Organizations can come up with safety policies and procedures for prevention as well as fast response to violence incidences against caregivers. One of the most fundamental but effective safety policies is to install metal detectors at entrances of medal facilities. This plan helps to prevent exposure of healthcare workers to offenders who may cause harm using weapons. An effective strategy of ensuring fast response to violence against healthcare workers in the provision of duress alarms linked to hospital security teams and supervisors. Such gadgets can be helpful in cases where the caregiver is attacked or under threat of bodily harm. Risk management is another method of preventing violence. The work environment for healthcare presents many risks for violence. However, proper design of the facilities and training of workers are effective methods of preventing violence (Peggy Berry MSN, 2013). Research figures indicate that only 30% of violent incidences against healthcare workers are reported (Phillips, 2016). Training of caregivers is therefore vital in enforcing the zero-tolerance policy against workplace violence.
To conclude with, the problem of violence against caregivers in healthcare settings has not been accorded the utmost attention that it deserves. The persistence of the problem throughout all levels of healthcare means that it's more severe than initially thought. Various factors that contribute to incidences of violence like lack of proper legislation and the ambiguity of the definition of occurrences that amount to abuse need to be addressed. Although both the ANA and OSHA have policies that have zero tolerance to workplace violence on healthcare setting, training of caregivers is even more critical in addressing the issue.
References
ANA. (2015). American Nurses Association position statement on incivility, bullying, and workplace violence. Silver Springs, MD: American Nurses Association.
Branch, S., Ramsay, S., & Barker, M. (2013). Workplace bullying, mobbing and general harassment: A review. International Journal of Management Reviews, 15(3) , 280-299.
Environment of Care News. (2015). Guidelines for Zero Tolerance. The environment of Care News, 18(8). The environment of Care News, 18(8) , 8-11.
Peggy Berry MSN, R. N. (2013). Stressful incidents of physical violence against emergency nurses. Online journal of issues in nursing, 18(1) , 76.
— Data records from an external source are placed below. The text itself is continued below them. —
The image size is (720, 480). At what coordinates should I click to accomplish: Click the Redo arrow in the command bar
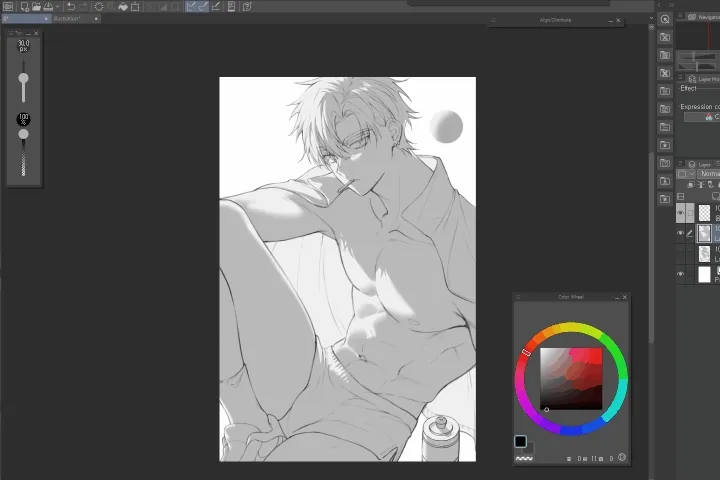tap(84, 6)
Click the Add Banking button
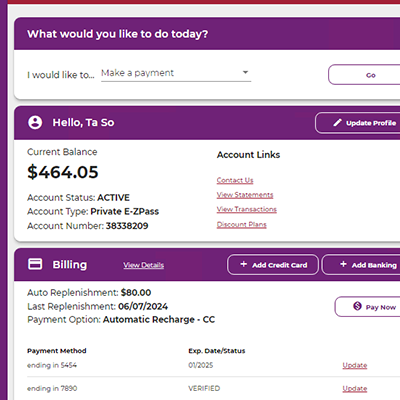This screenshot has height=400, width=400. pos(361,265)
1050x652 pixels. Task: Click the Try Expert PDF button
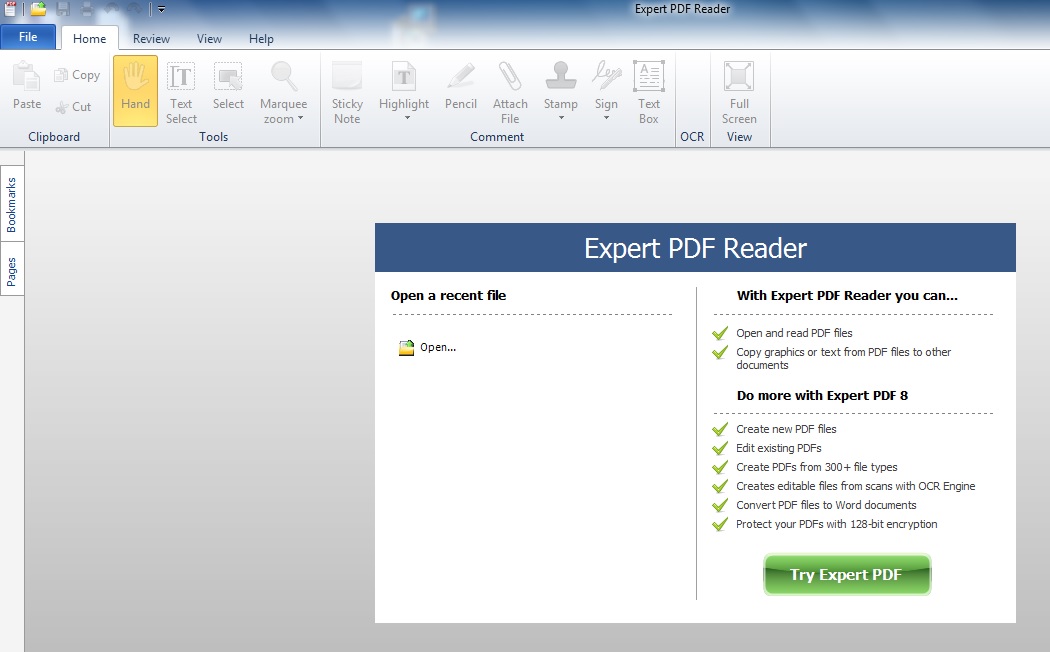(x=847, y=574)
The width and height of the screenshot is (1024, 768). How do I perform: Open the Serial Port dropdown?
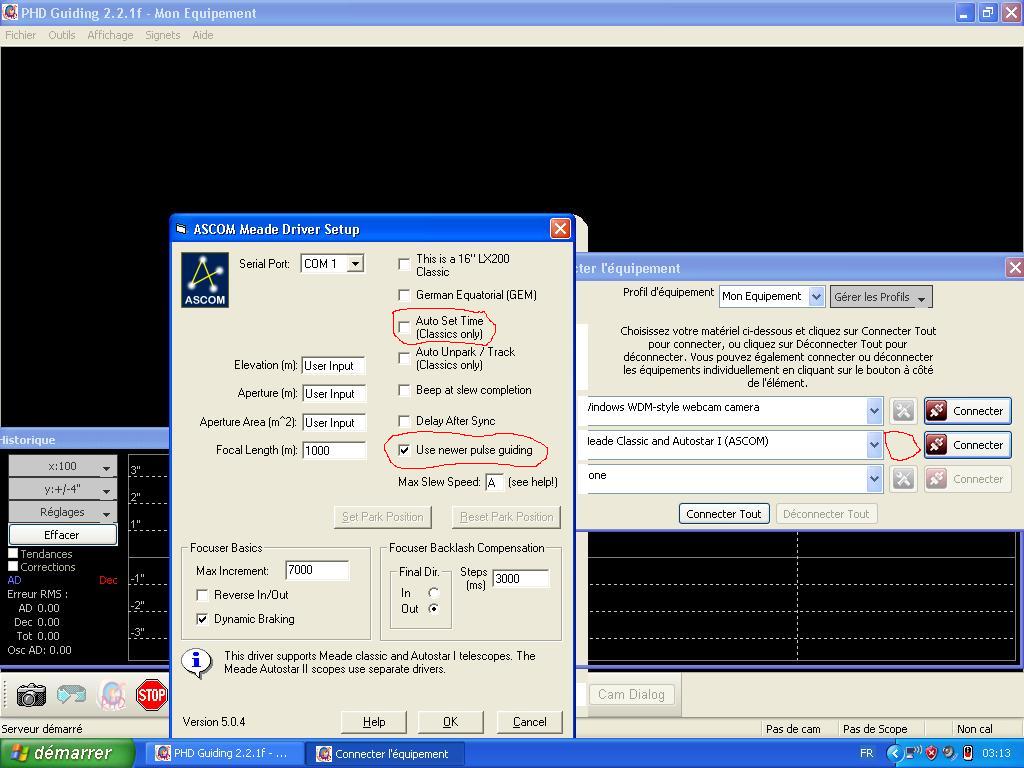tap(356, 263)
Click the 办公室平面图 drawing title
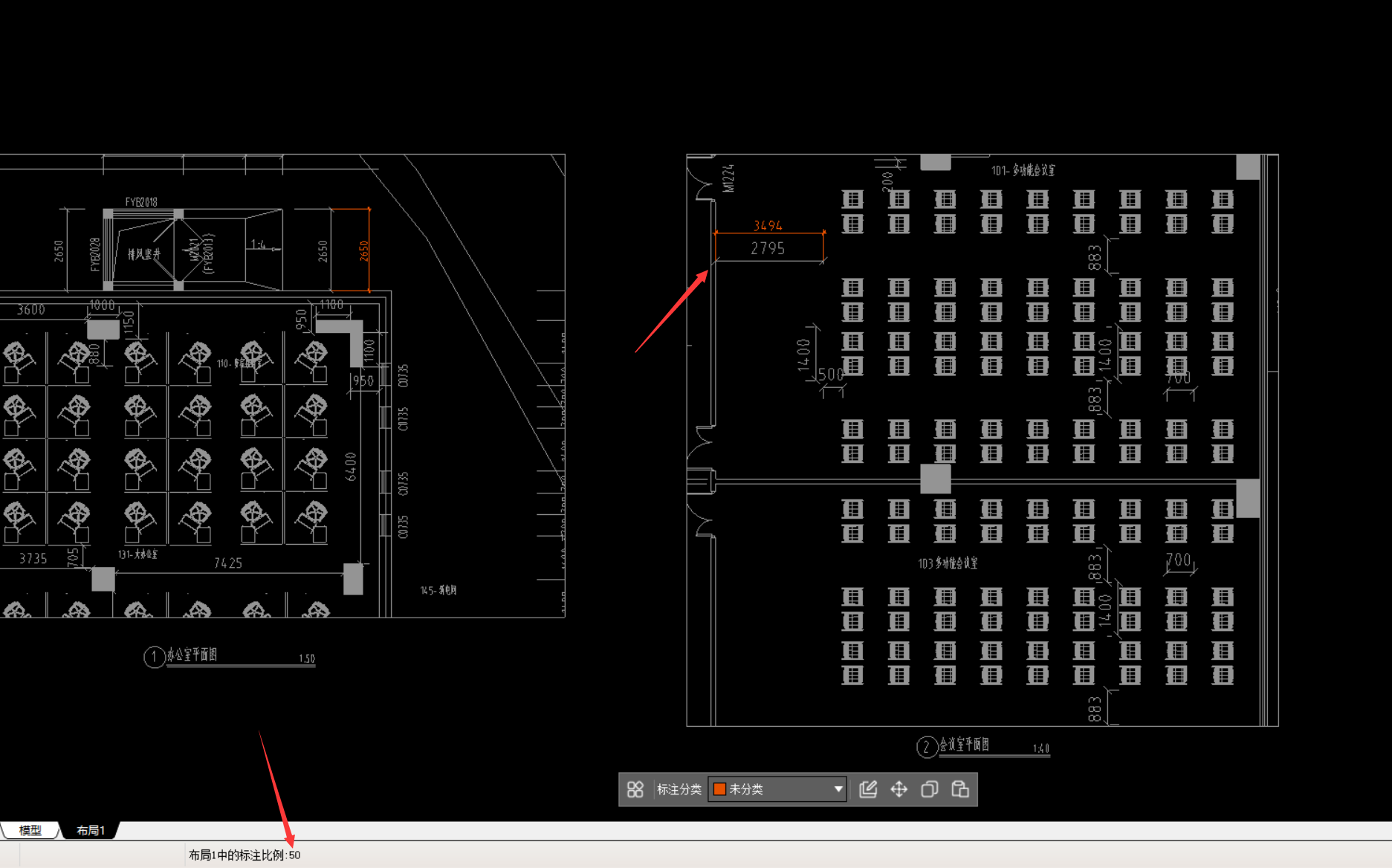This screenshot has width=1392, height=868. pos(192,655)

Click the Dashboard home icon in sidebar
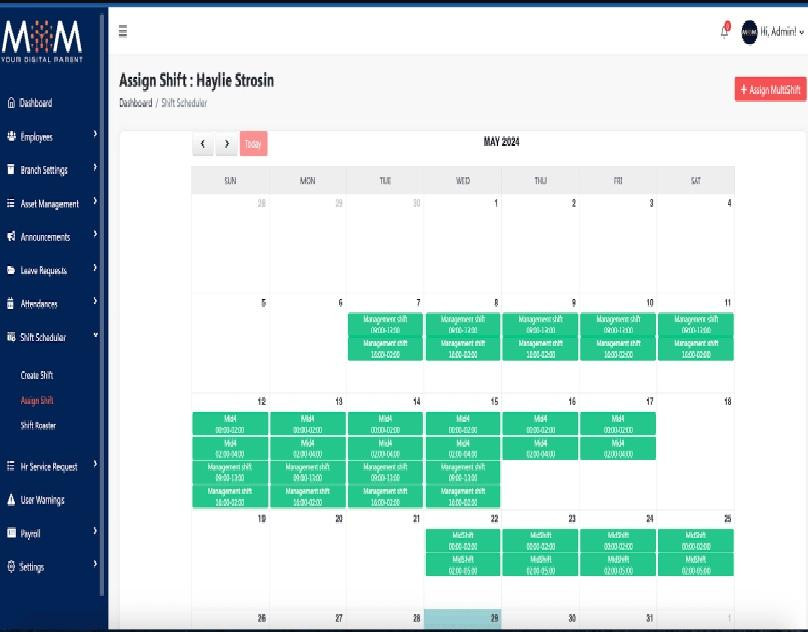point(11,103)
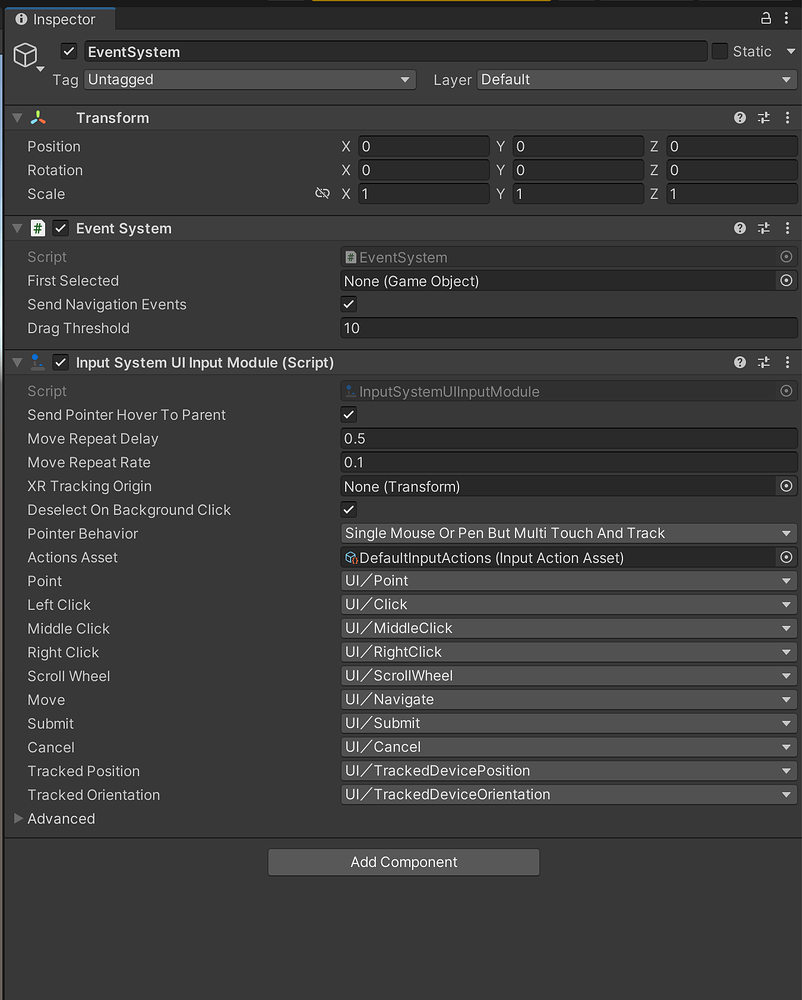The height and width of the screenshot is (1000, 802).
Task: Toggle the constrained proportions link icon next to Scale
Action: 322,193
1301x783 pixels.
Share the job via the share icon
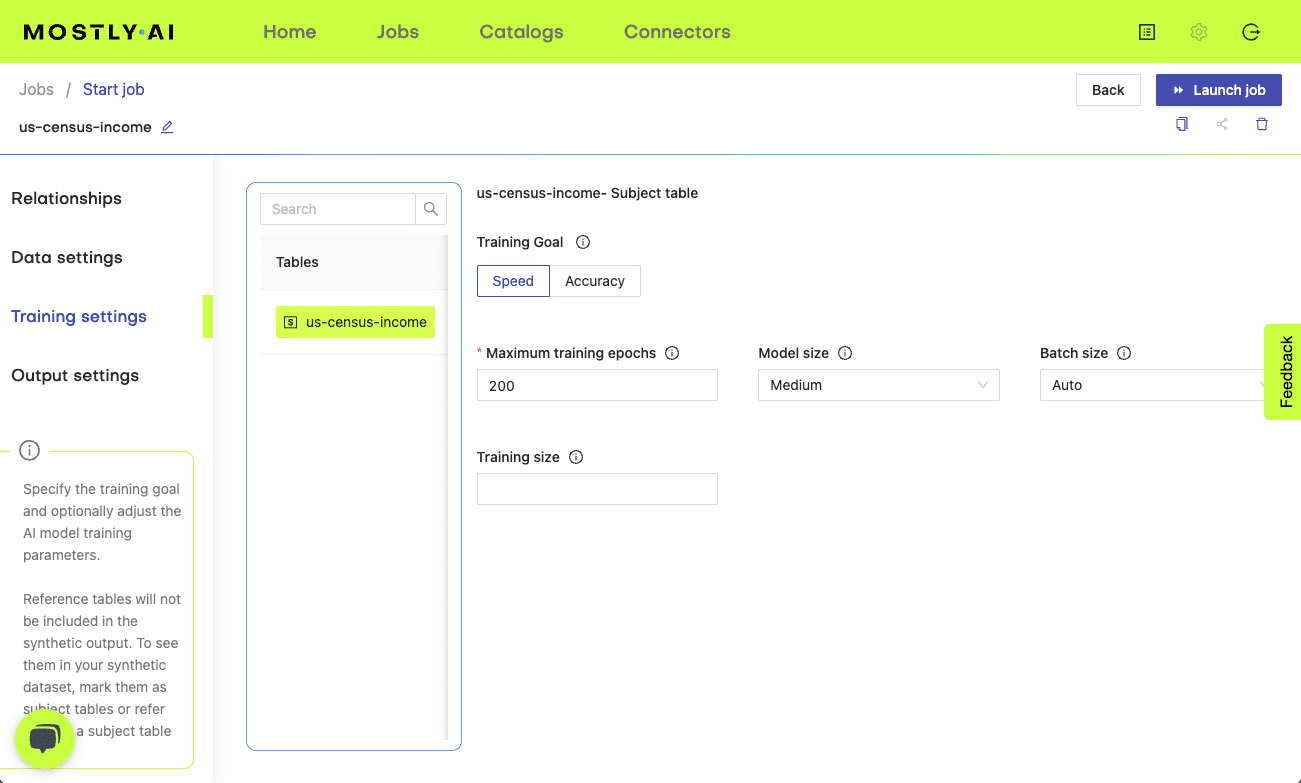(1221, 124)
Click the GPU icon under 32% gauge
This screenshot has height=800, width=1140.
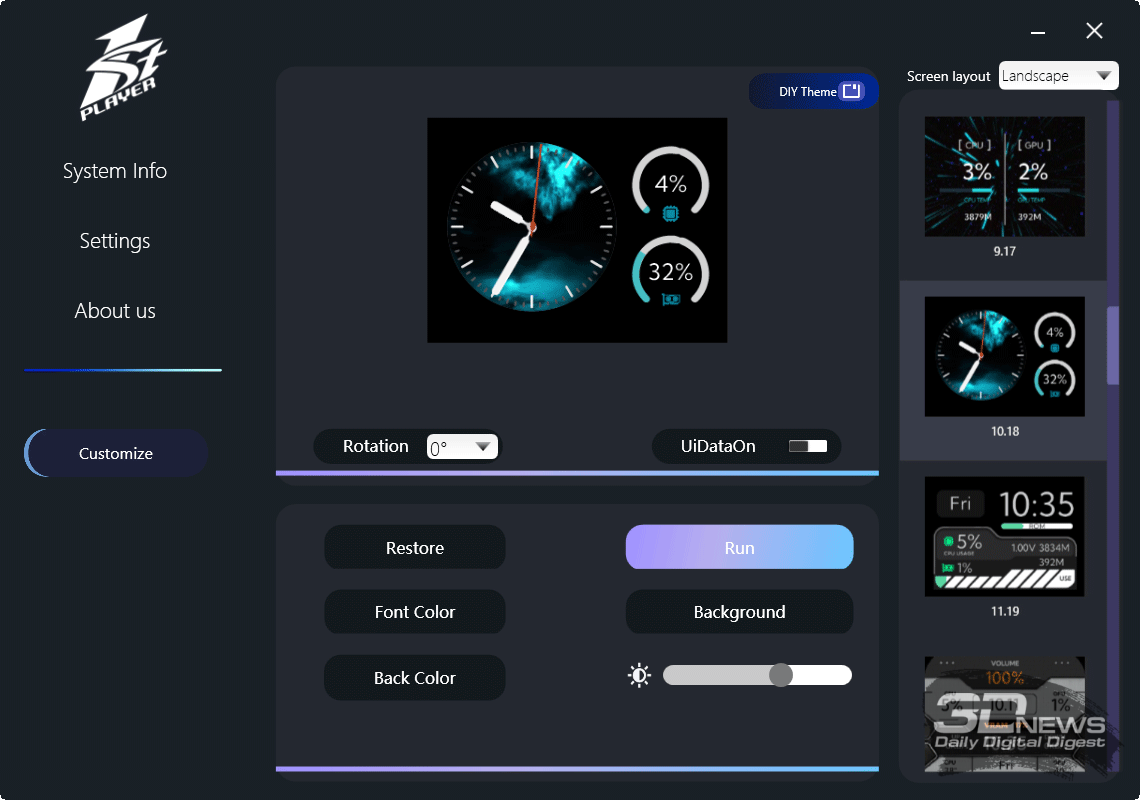pos(670,299)
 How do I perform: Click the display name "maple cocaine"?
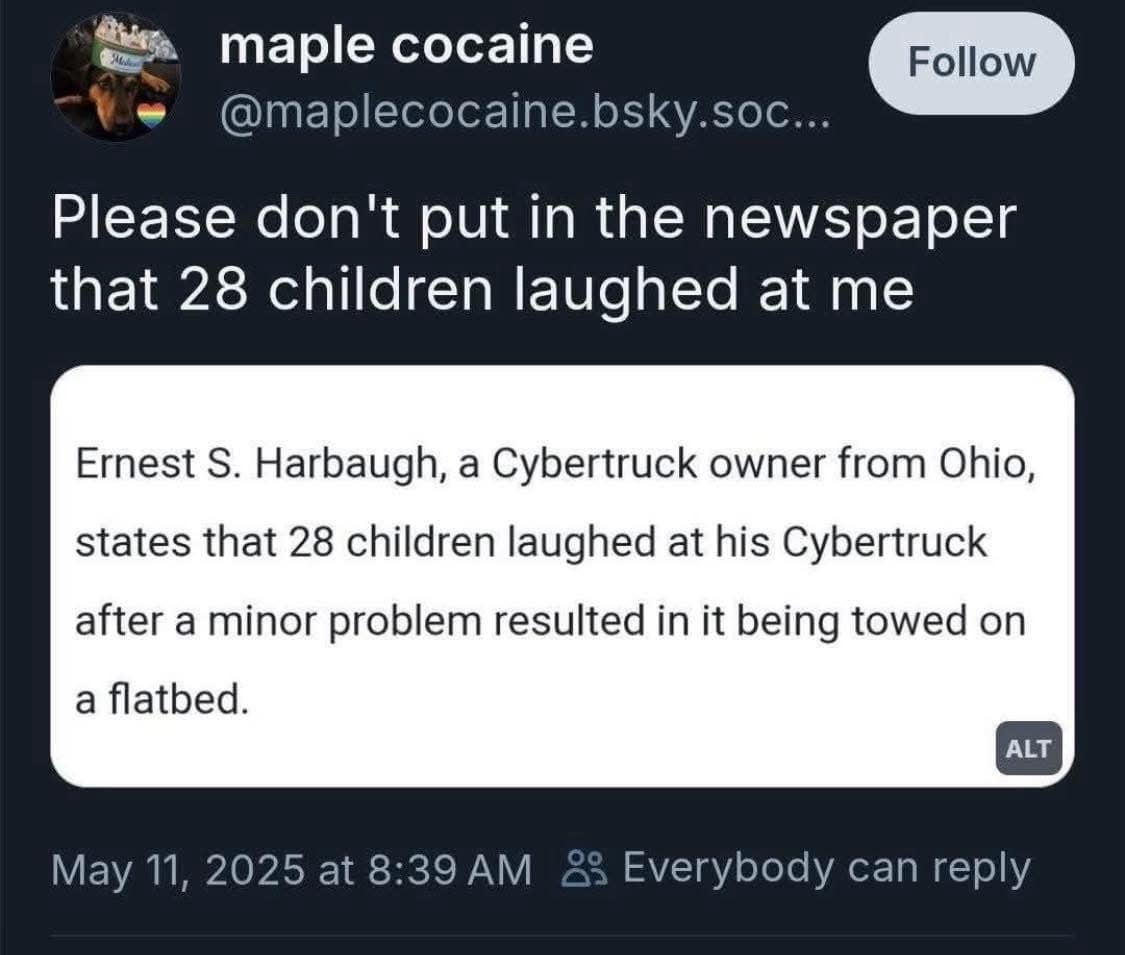coord(406,46)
Phillips, J. P. (2016). Workplace violence against health care workers in the United States. New England journal of medicine, 374(17) , 1661-1669.
Vladutiu, C. J., Casteel, C., Nocera, M., Harrison, R., & Peek‐Asa, C. (2016). Characteristics of workplace violence prevention training and violent events among home health and hospice care providers. American journal of industrial medicine, 59(1) , 23-30.